InSight, part of a $1 billion international mission, features a German-led mechanical mole that will burrow down 16 feet to measure the planet’s internal heat. Nothing has ever dug deeper into Mars than several inches. The lander also has a French-made seismometer for measuring quakes, if they exist on our smaller, geologically calmer neighbor.

Another experiment will calculate Mars’ wobble to reveal the makeup of the planet’s core.

“In the coming months and years even, history books will be rewritten about the interior of Mars,” said JPL’s director, Michael Watkins.

Many Mars-bound spacecraft launched by the U.S., Russia and other spacefaring countries have been lost or destroyed over the years, with a success rate of just 40 percent, not counting InSight.

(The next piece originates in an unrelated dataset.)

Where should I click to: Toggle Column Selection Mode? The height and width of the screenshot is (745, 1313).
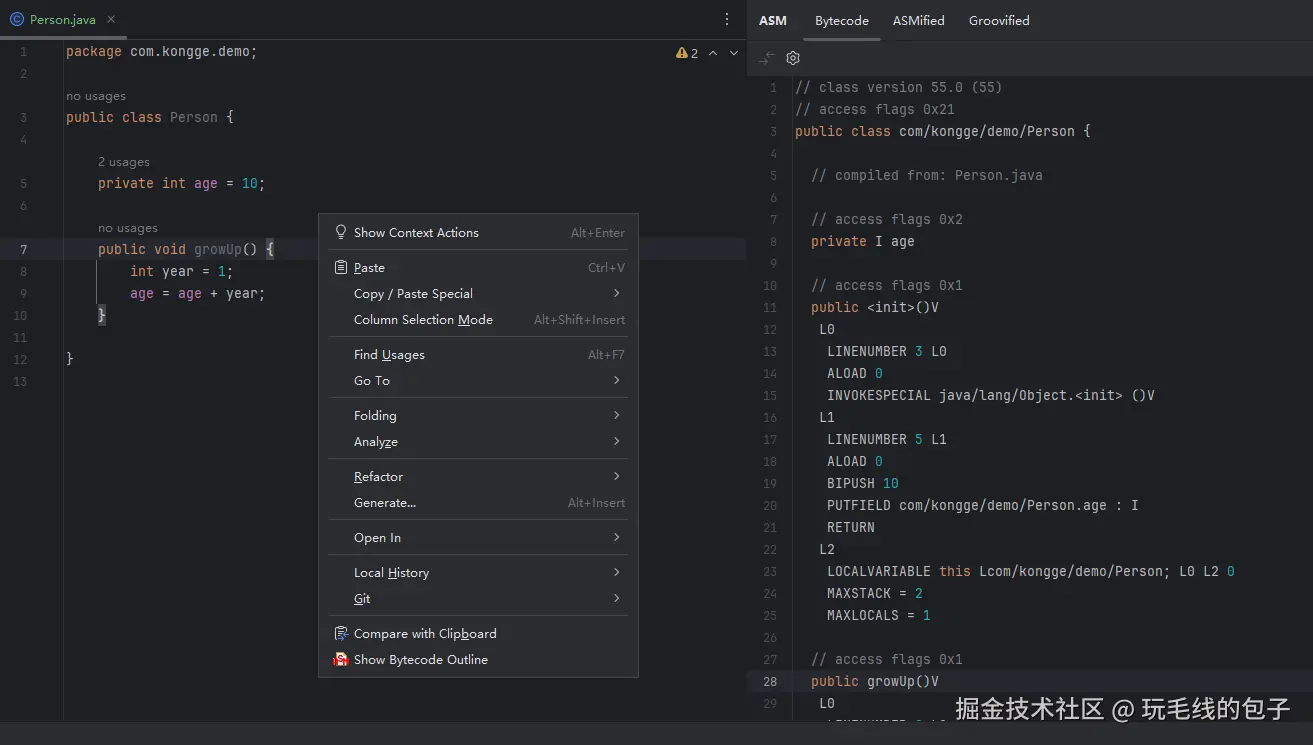[423, 320]
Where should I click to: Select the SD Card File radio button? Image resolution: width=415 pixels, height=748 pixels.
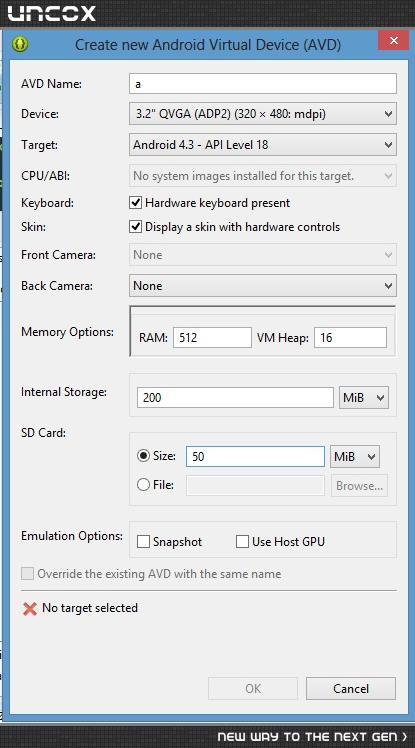click(143, 485)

NASA went with its old, straightforward approach this time, using a parachute and braking engines to get InSight’s speed from 12,300 mph when it pierced the Martian atmosphere, about 77 miles up, to 5 mph at touchdown. The danger was the spacecraft could burn up in the atmosphere or bounce off it.

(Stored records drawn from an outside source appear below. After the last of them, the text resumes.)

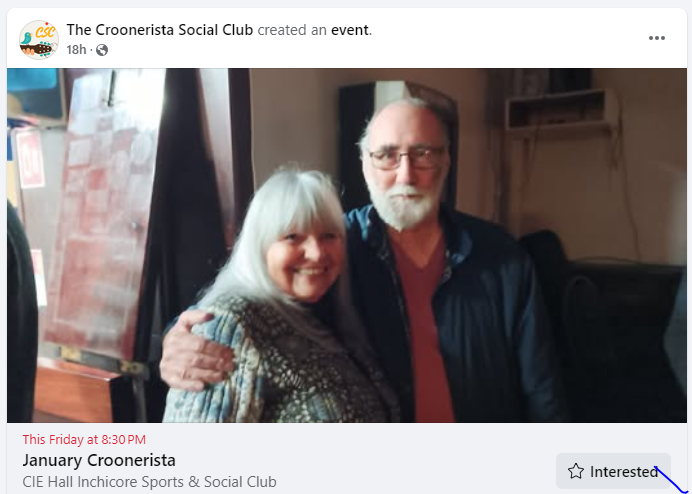The image size is (692, 494).
Task: Open the Croonerista Social Club profile avatar
Action: click(x=39, y=39)
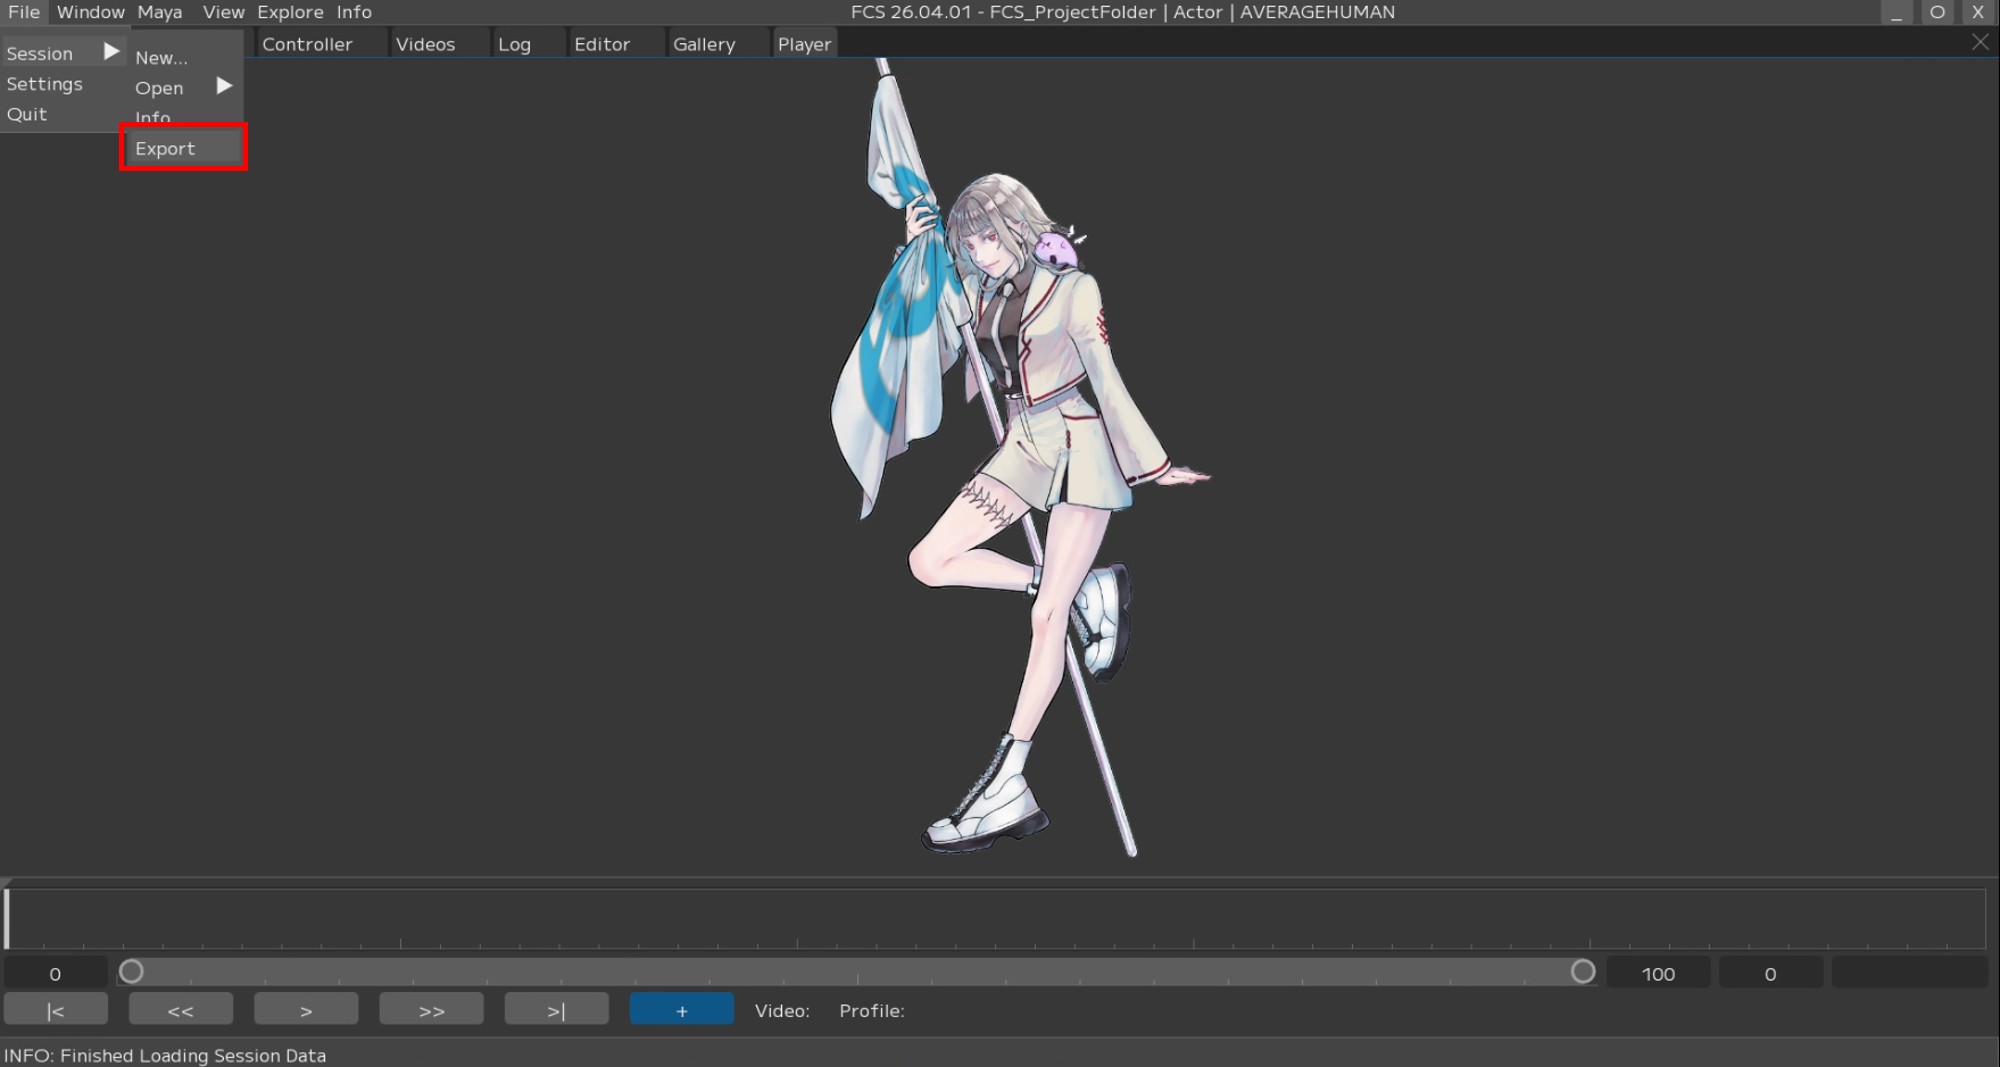Screen dimensions: 2000x1067
Task: Jump to the last frame button
Action: pos(556,1010)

The three-legged InSight settled on the western side of Elysium Planitia, the plain that NASA was aiming for. Project manager Tom Hoffman said the spacecraft landed close to the bull’s-eye, but NASA did not have yet have the final calculations.

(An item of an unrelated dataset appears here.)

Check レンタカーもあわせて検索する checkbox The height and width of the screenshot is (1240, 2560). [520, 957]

He said that it was hard to tell from the first photo whether there were any slopes nearby, but that it appeared he got the flat, smooth “parking lot” he was hoping for.

Museums, planetariums and libraries across the U.S. held viewing parties to watch the events unfold at JPL. NASA TV coverage was also shown on the giant screen in New York’s Times Square, where crowds huddled under umbrellas in the rain.

The 800-pound InSight is stationary and will operate from the same spot for the next two years, the duration of a Martian year. Its first job was to get a fast picture out. The next task was unfolding its solar panels. NASA wanted to wait 16 minutes for the dust to settle before attempting that; it was awaiting word Monday night on how that went.

It will take months to set up and fine-tune the instruments. Lead scientist Bruce Banerdt said he doesn’t expect to start getting a stream of solid data until late next spring, and it may take the entire mission to really get the goods.

“It’s going to be awesome. I can’t wait to start seeing marsquakes,” Hoffman said.

Mars’ well-preserved interior provides a snapshot of what Earth may have looked like following its formation 4.5 billion years ago, according to Banerdt. While Earth is active seismically, Mars “decided to rest on its laurels” after it formed, he said.

By examining and mapping the interior of Mars, scientists hope to learn why the rocky planets in our solar system turned out so different and why Earth became a haven for life.

Still, there are no life detectors aboard InSight. NASA’s next mission, the Mars 2020 rover, will prowl for rocks that might contain evidence of ancient life.

The question of whether life ever existed in Mars’ wet, watery past is what keeps driving NASA back to the fourth rock from the sun.